Hislop v Cherry Hill School District – 12.25

By | March 13, 1980

Hislop v Cherry Hill School District
Digest no. 12.25

Section 29(1)(b)

Cite as: Hislop v Cherry Hill School Dist, unpublished opinion of the Michigan Employment Security Board of Review, issued March 13, 1980 (No. B78 17083 66126).

Appeal pending: No
Claimant: Robert Hislop
Employer: Cherry Hill School District
Docket no.: B78 17083 66126
Date of decision: March 13, 1980

View/download the full decision

BOARD OF REVIEW HOLDING: (1) A claimant may not execute an enforceable agreement to waive the individual’s rights to benefits. (2) An ultimatum to resign or be dismissed because of alcoholism is a discharge for reasons other than misconduct.

FACTS: The claimant was an elementary school principal.
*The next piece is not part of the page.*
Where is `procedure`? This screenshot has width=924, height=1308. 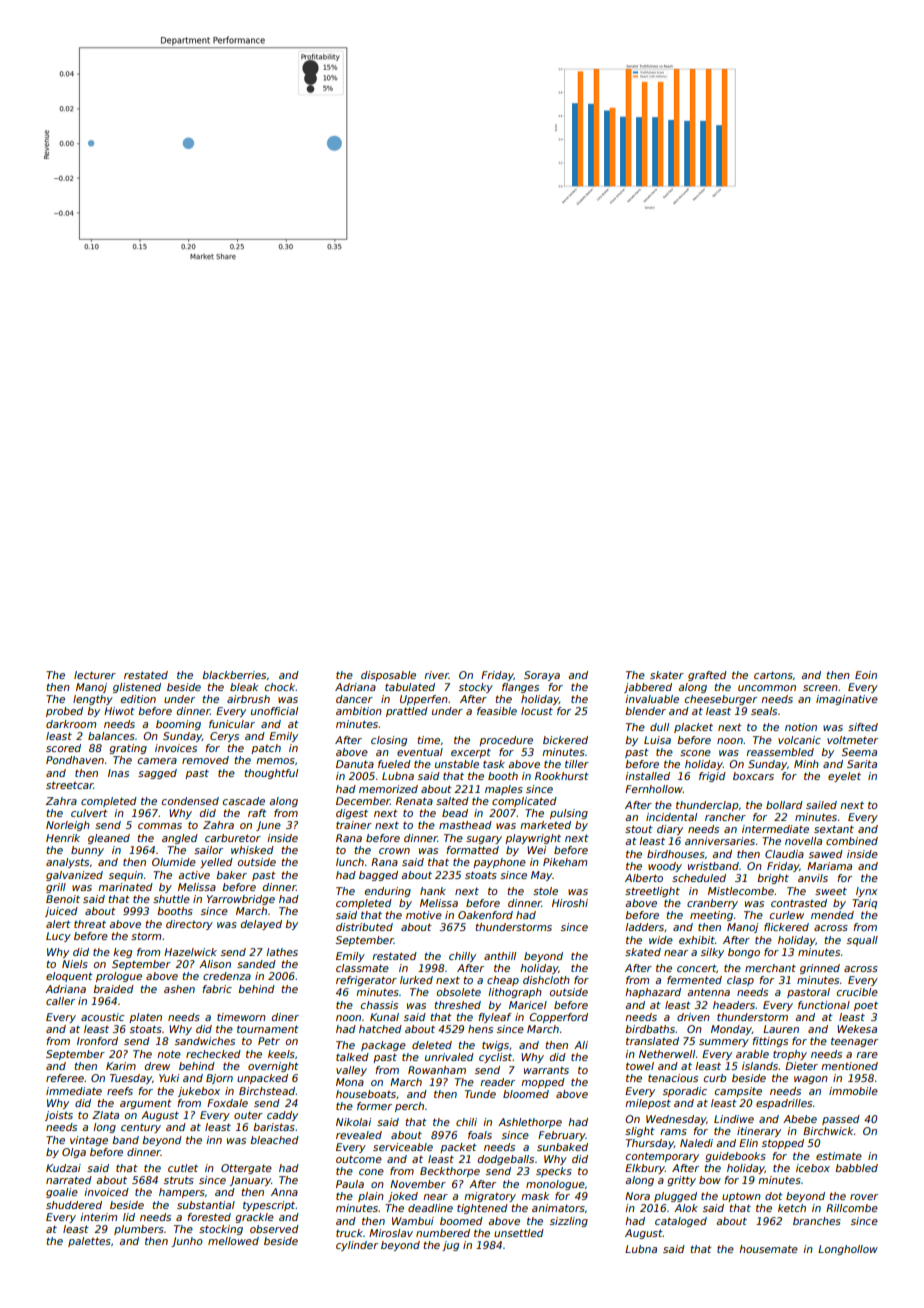
procedure is located at coordinates (506, 741).
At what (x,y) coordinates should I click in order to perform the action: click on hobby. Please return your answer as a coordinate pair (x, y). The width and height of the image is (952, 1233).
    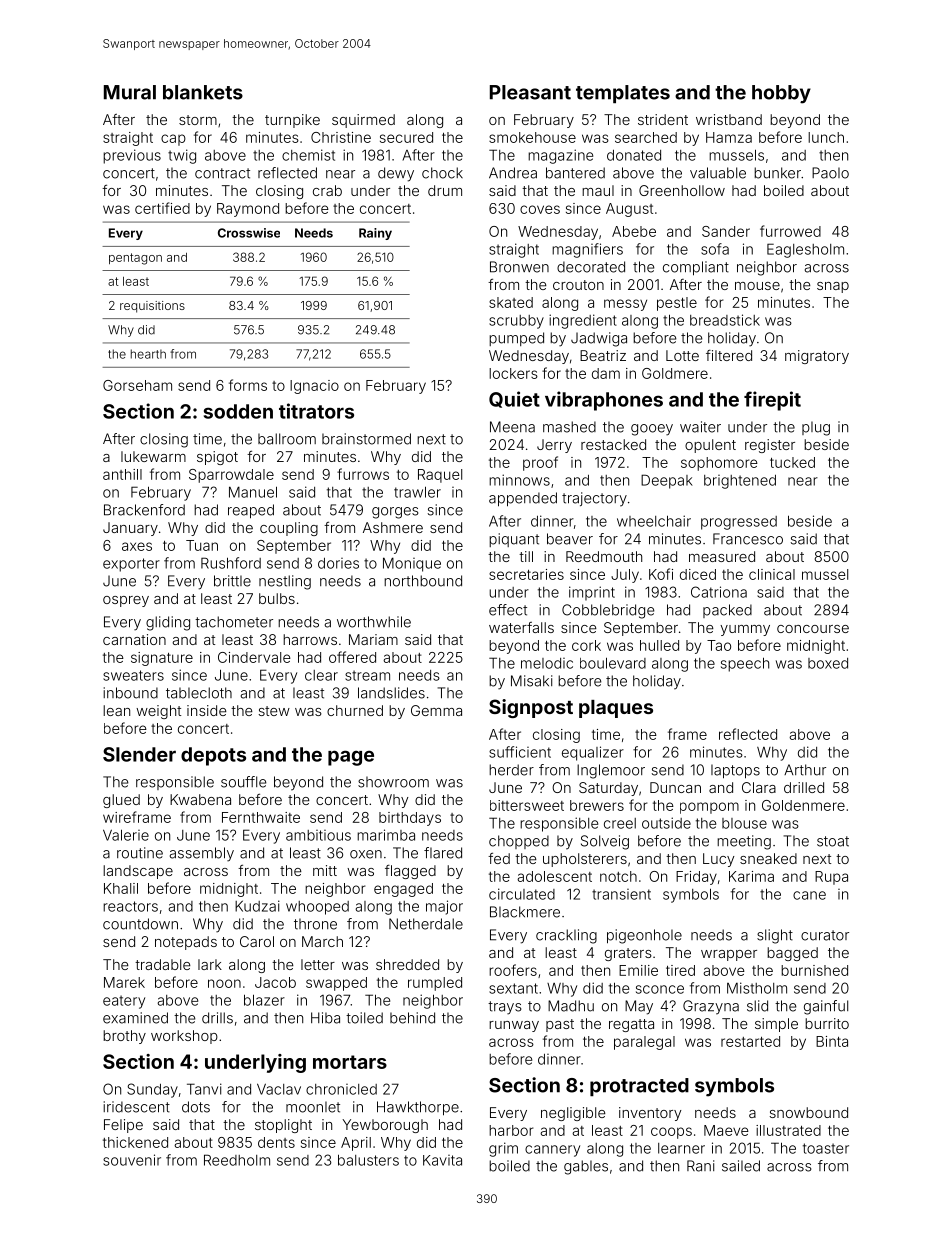
    Looking at the image, I should click on (781, 94).
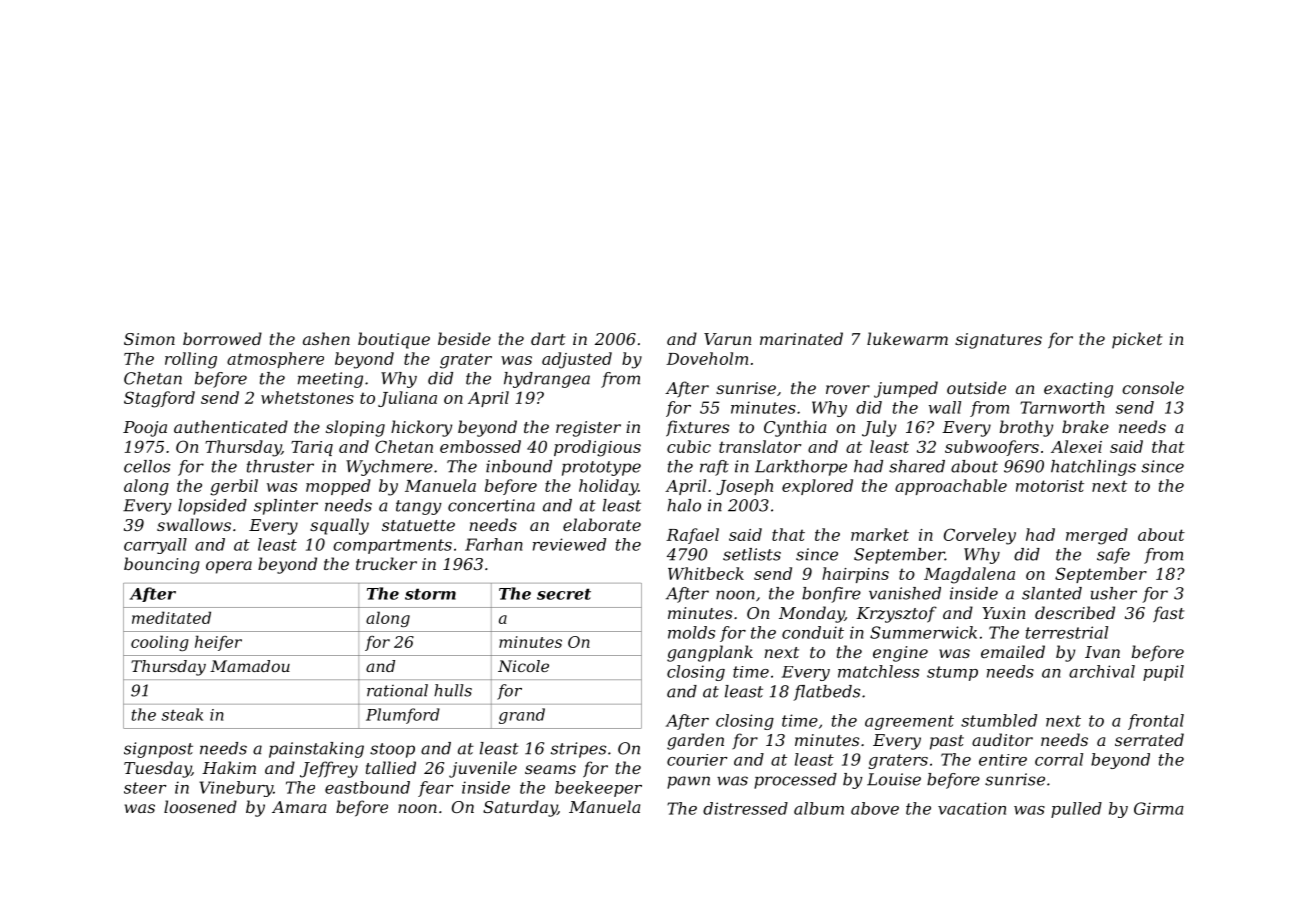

The school district gave him an ultimatum to resign or be discharged for alcoholism. The Referee stated: “The claimant executed an agreement with the employer in which he resigned his position and agreed that he would make no claim against his employer, including benefits under the Michigan Employment Security Act.”

DECISION: (1) The waiver is void. (2) The claimant is not disqualified for misconduct discharge.

RATIONALE: The Board adopted the decision of the Referee, who held: “It should be noted that a claimant may not execute an enforceable agreement to give up his right to unemployment benefits under the provisions of subsection 31 of the Act.” “There is no question but what the claimant was going to be discharged for what the employer alleged to be misconduct under the Act: to wit his addiction to alcohol. It has been held on numerous occasions that alcoholism is a disease and as such cannot be the basis for a discharge for misconduct under the Act.”